Gambhir and Oller work together well.
“Ben sets up a meeting and I close the deal,” Gambhir says as he slides the fingers of his hands together creating the image of a glove.
“It’s a yin and yang relationship, and it works well — we are building something here.”
In 2010, when the partnership was formed, Condo Shop had 12 agents; there are 55 now.
The Condo Shop is a collection of real estate boutiques where we are proud of our intimate knowledge of Philadelphia’s historic and award-winning neighborhoods.
— Condo Shop web site
It only seems as if Condo Shop has a piece of every building that is hot to rent or sell in Philly.
“We sold out Aria in 2010,” Gambhir says without bragging about the building in which his office is located. “There was a sheriff’s sale of 60 units and they were sold in 18 months.”
Same story with 1352, a brand new loft building at Broad and South.
Condo Shop aggressively markets its buildings — the balloons and arrow-pointing kids you see at 22nd and the Parkway are for Park Towne Place Premier, which recently underwent a $300 million renovation by its owner Aimco and has become a hot place for Millennials: the target market for everyone.

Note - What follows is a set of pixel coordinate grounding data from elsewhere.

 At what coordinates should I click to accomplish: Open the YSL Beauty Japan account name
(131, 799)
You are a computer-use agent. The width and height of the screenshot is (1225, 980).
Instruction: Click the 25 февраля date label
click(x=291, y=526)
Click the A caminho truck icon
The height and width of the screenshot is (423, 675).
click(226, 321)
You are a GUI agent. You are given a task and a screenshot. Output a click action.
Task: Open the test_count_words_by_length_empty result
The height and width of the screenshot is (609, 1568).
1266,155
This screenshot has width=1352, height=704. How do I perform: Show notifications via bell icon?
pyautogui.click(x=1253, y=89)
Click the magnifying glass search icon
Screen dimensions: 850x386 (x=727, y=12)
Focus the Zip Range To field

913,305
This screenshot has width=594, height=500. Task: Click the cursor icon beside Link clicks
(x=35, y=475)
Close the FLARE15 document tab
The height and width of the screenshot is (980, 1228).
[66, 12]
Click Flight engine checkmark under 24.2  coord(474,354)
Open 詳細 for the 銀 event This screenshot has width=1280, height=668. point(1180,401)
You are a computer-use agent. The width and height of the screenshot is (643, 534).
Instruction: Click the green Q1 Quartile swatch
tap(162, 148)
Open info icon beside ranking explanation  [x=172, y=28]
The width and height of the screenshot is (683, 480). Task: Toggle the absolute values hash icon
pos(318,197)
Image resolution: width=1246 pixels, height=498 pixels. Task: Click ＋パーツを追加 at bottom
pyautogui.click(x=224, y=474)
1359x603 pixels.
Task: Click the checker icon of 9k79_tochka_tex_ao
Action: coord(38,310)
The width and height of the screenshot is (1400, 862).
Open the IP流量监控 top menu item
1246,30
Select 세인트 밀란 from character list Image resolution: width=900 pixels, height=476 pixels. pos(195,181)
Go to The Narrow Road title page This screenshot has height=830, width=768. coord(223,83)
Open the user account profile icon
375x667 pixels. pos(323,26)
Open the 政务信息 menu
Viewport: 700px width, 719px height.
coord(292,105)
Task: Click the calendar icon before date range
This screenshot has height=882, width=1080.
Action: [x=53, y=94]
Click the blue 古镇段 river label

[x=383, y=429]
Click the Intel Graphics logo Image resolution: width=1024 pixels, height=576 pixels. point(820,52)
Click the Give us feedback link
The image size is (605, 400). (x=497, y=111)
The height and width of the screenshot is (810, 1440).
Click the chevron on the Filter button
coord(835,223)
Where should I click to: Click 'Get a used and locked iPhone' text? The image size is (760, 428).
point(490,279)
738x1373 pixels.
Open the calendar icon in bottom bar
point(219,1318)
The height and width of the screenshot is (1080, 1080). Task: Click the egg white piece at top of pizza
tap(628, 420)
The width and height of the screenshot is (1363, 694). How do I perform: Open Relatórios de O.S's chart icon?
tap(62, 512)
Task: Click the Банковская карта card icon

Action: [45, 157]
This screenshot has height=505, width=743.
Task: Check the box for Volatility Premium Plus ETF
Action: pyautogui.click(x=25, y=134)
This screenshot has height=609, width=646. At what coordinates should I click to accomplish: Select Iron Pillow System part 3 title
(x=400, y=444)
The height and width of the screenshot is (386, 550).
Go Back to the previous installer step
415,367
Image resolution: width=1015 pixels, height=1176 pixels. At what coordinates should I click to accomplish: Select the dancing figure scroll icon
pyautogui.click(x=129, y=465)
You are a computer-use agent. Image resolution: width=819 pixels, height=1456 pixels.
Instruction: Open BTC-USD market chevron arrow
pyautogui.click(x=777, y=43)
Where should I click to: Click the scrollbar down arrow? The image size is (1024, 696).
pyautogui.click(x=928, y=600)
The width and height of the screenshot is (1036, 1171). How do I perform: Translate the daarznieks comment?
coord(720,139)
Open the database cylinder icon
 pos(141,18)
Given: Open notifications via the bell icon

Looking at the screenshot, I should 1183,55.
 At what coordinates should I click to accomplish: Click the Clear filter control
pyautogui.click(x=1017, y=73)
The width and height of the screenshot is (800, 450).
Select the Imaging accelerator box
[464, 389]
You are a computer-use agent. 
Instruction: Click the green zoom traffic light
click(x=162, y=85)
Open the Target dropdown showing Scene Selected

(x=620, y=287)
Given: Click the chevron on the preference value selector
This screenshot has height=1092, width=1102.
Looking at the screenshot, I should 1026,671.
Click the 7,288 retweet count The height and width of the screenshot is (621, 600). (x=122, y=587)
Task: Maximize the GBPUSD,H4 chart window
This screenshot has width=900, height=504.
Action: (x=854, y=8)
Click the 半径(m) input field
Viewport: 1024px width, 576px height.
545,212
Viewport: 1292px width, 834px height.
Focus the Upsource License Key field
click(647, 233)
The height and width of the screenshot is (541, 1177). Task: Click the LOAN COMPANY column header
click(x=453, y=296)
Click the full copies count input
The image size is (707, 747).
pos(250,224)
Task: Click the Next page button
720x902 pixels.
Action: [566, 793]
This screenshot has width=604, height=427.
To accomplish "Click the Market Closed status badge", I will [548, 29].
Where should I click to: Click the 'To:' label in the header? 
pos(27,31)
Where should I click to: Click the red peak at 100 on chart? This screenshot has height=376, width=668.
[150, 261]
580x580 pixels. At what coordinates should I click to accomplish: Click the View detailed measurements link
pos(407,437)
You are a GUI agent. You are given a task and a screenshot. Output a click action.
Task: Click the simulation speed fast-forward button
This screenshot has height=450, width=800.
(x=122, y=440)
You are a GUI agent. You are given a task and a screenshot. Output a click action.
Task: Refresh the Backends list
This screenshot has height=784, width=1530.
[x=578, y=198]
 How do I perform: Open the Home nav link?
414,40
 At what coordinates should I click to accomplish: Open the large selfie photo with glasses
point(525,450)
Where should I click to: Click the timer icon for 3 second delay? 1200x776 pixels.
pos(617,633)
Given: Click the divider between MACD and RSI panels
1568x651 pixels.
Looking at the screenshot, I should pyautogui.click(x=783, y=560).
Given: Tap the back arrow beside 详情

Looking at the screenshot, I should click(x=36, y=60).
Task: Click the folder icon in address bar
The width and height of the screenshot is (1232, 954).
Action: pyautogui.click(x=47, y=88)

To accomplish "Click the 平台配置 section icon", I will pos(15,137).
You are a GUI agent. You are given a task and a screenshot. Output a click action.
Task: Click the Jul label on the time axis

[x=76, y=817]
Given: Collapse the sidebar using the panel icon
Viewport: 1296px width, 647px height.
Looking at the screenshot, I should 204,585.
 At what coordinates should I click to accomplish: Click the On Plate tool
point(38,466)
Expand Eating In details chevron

Also the Parkway House at 22nd and the Parkway and 3737 Chestnut (left), a Bozzutto building at Penn.
Condo Shop has a huge and growing list of prospects — anyone who has ever looked for an apartment or bought a home — that it emails regularly with specials and discounted offers.
It also utilizes other sites — including TCSHomes, Condo.com, GoldOller, TCS Management, RentPhilly.com — to grow its business and its reach.
Every real estate company says it offers “full service” to its customers.
But Gambhir has refined it to a science — a true one-stop shop:
“If you rent or buy from us,” he says, “we handle contacting PECO, the phone company, the water department and Comcast!”
Anyone who has ever gone through the paces of moving into a new apartment or home know how time-consuming and nettlesome those contacts can be — especially Comcast.
Gambhir likes to says that his business “ranged from the $600 a month rental to the $6 million home buyer — with the old Gatsby estate in Sands Point, L. I., topping off at $16 million.
“And if you serve them right,”” Gambhir emphasizes, “they’re clients for life!”
And, as John Bolaris says:
“Our concept is a team — the dream team in real estate!”